DATA TO USE Start Marker

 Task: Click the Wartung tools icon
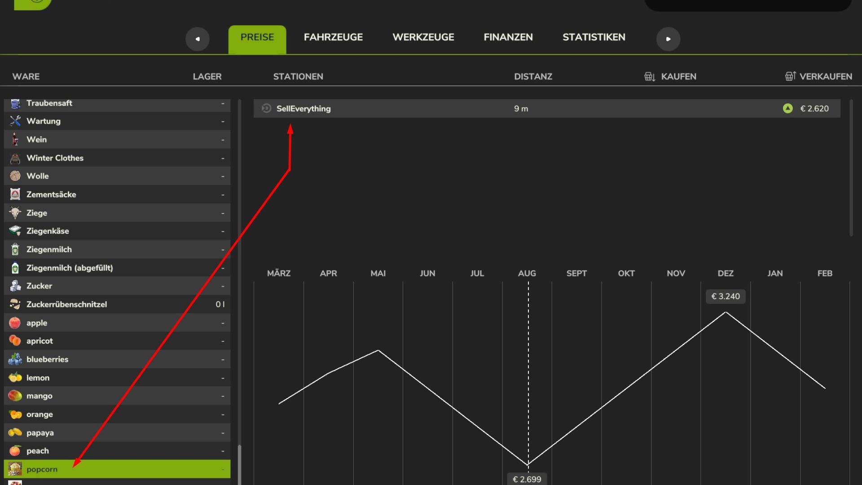[15, 121]
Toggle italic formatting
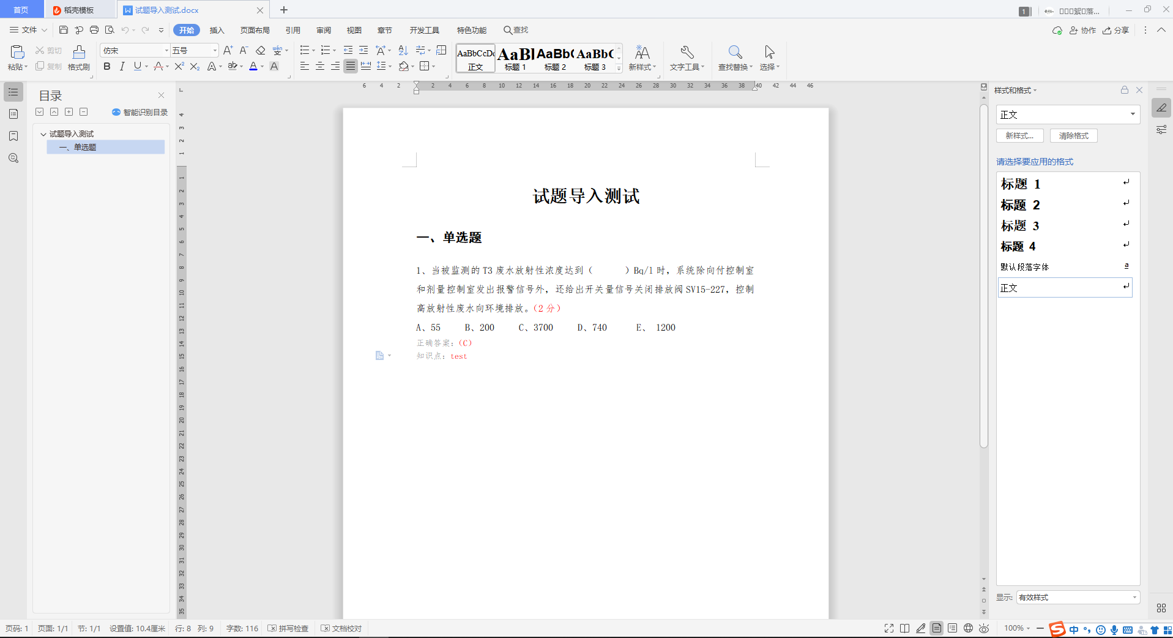This screenshot has height=638, width=1173. coord(122,66)
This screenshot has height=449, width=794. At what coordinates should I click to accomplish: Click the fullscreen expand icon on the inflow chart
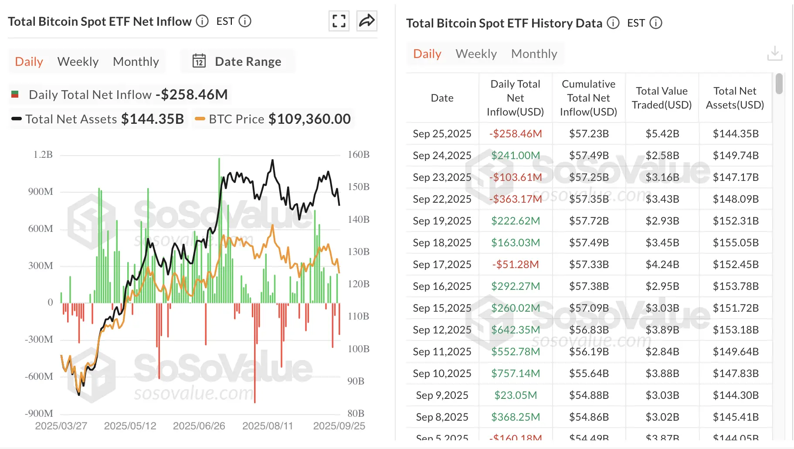[x=339, y=20]
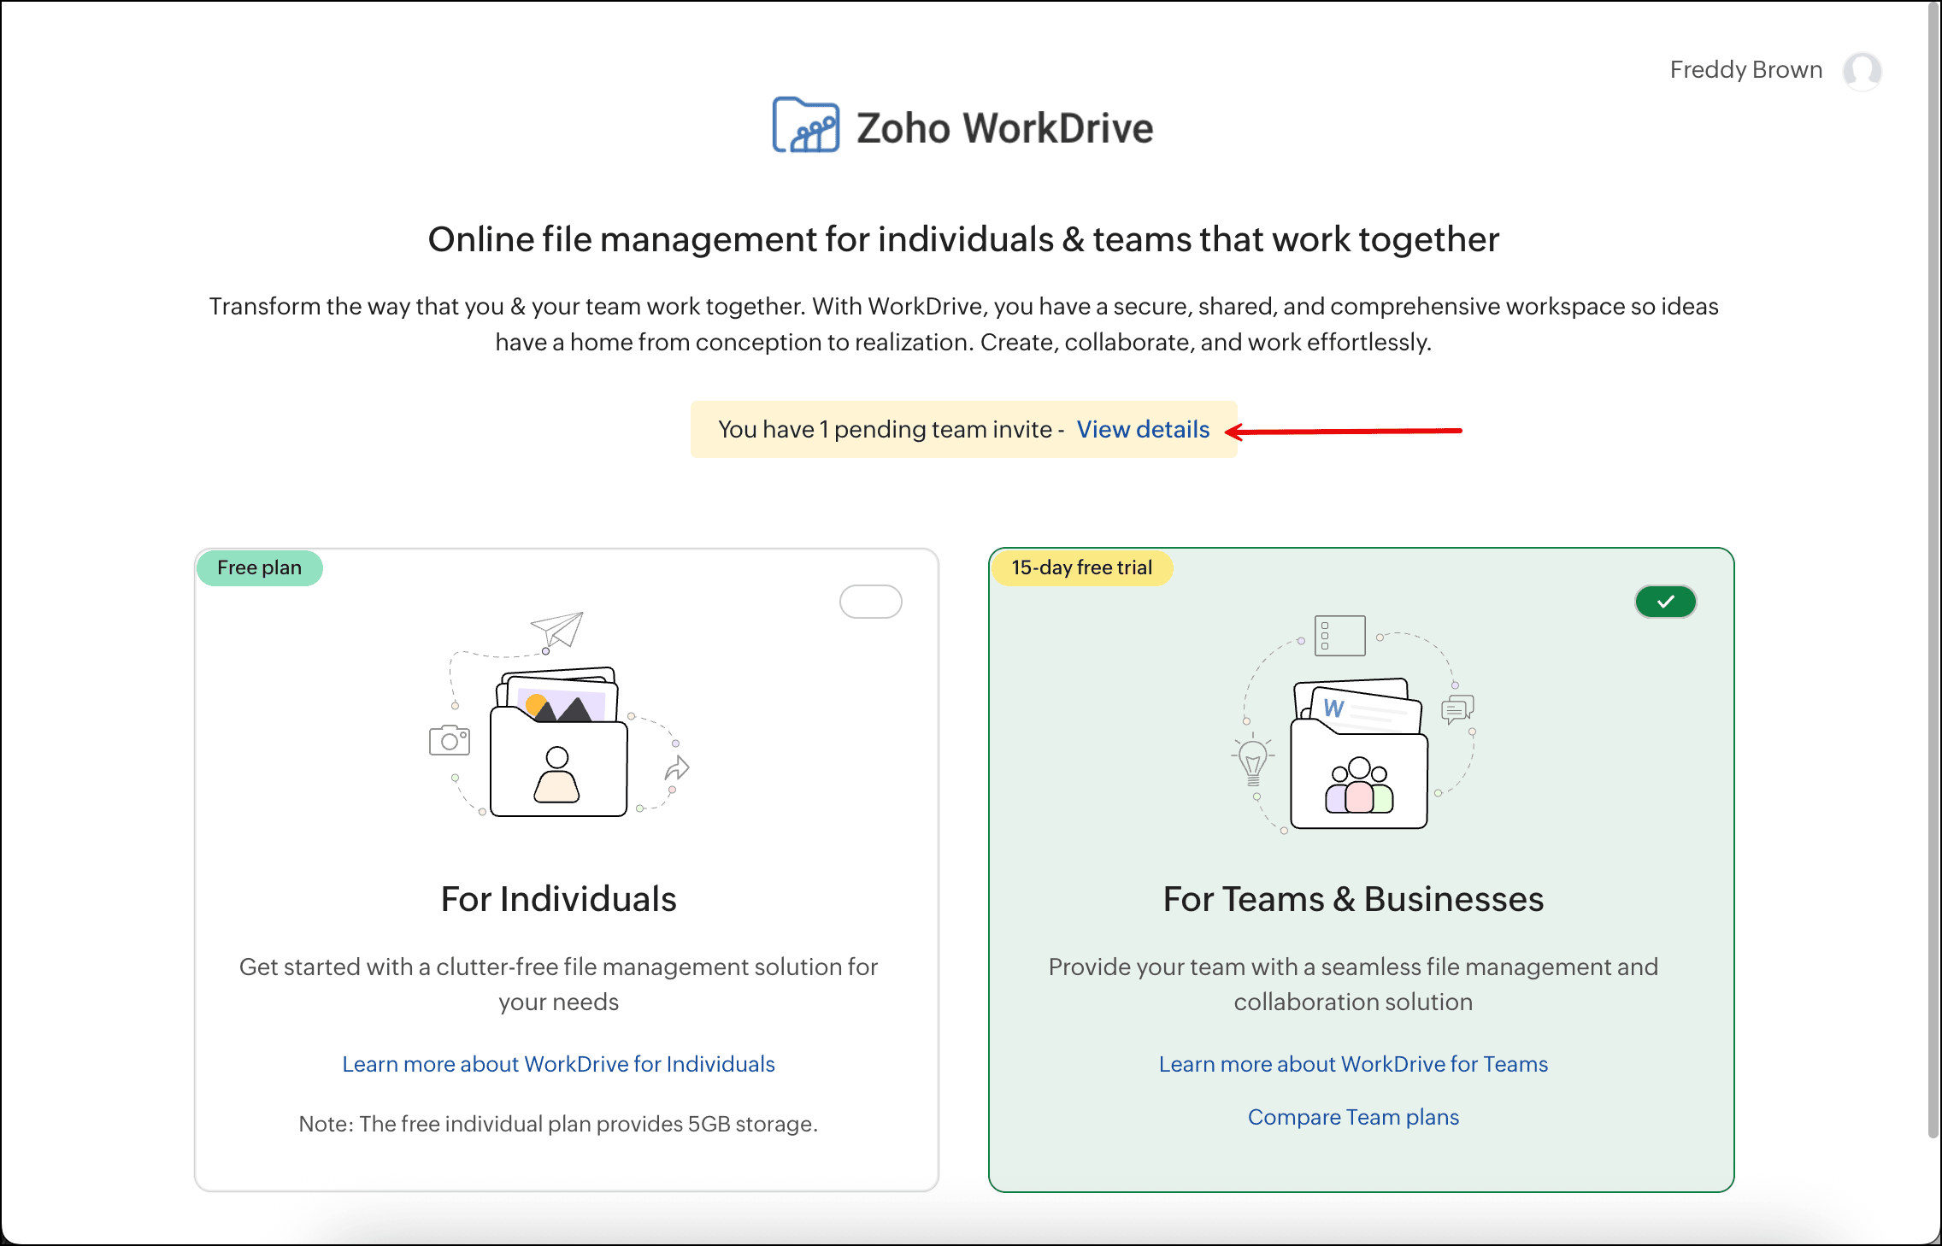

DATA TO USE End Marker

■ TASK PROMPT: Every entry above is to be transcribed exactly, with all pictures left out.

■ RESULT OF THE TASK:
 Task: Click the Wartung tools icon
[15, 121]
Toggle italic formatting
This screenshot has height=638, width=1173. coord(122,66)
This screenshot has height=449, width=794. At what coordinates should I click to accomplish: Click the fullscreen expand icon on the inflow chart
[x=339, y=20]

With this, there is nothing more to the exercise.